China Awards 2010: Linked Hybrid
Architects & Firms
Designing a high-end residential development in China typically means planning a gated community. In Linked Hybrid, Steven Holl Architects created instead a pedestrian-friendly “open city within a city,” a place that both residents and non-residents can enjoy. The project is a 220,000-square-meter complex of 650 apartments, a hotel, restaurants, shops, schools, and cinema. It features eight residential towers connected by a series of parks at ground level and roof gardens and sky bridges above. More than just passageways from one building to another, the sky bridges provide space for galleries, cafes, shops, and even a swimming pool.
The multipurpose nature of the project made it difficult to get building approvals. Li Hu, partner and director of Steven Holl Architects in Beijing, recalls that he had a hard time getting the local planning authority to accept the idea of a hybrid building in 2004. “But our clients gave us a lot of freedom,” says Li. Since the construction of Linked Hybrid, other mixed-use developments have been designed for Beijing. Li says, “Sometimes you need to be ahead of your times. You can’t design for now, because now will change.”
Chen Yin, chief architect and chief engineer of Modern Green Development, acknowledges the importance of design to the complex’s success. “Architects can bring in new perspectives to local developers,” explains Chen. “Good design is a good value for the money, and you need to pay for good design.”

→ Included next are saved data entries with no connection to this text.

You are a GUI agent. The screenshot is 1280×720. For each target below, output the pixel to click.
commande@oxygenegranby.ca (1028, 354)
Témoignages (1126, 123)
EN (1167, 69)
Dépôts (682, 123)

As part of an extensive program of sustainable strategies, SHA included 655 geothermal wells to cool the buildings in summer and heat them in winter. The firm also installed a system to collect and filter gray water and use it to fill the large reflecting pond and to irrigate the landscape.
Li remarks that the client has benefited because it can now sell units at higher prices. But he adds that, “Sometimes good design is not just good business. It can make people’s lives more pleasant, and change the landscape of the city.” Chen agrees: “When we say good business, we mean more than just commercial benefits; we mean benefits to society. Architects contribute ideas on how the city can evolve.”